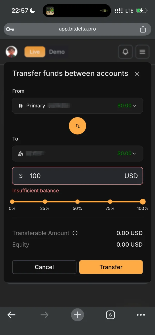Tap the profile avatar picture

pyautogui.click(x=12, y=52)
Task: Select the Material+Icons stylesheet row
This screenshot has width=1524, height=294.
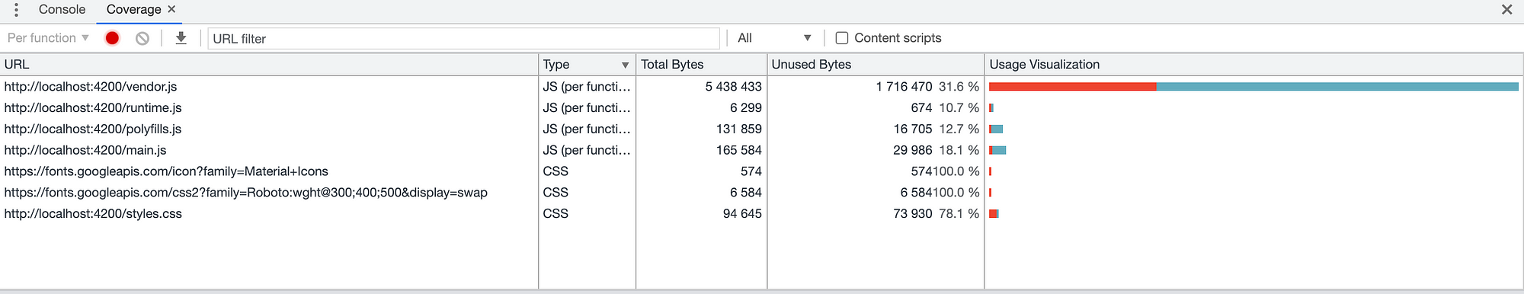Action: tap(762, 171)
◆ ◆ ◆ ◆ ◆ ◆ ◆
Assigned task:
Retype, without any picture, exactly the lines from the one with "Task: Select the" through the end of the entries, inclusive.

Response below:
Task: Select the Material+Icons stylesheet row
This screenshot has width=1524, height=294.
Action: tap(762, 171)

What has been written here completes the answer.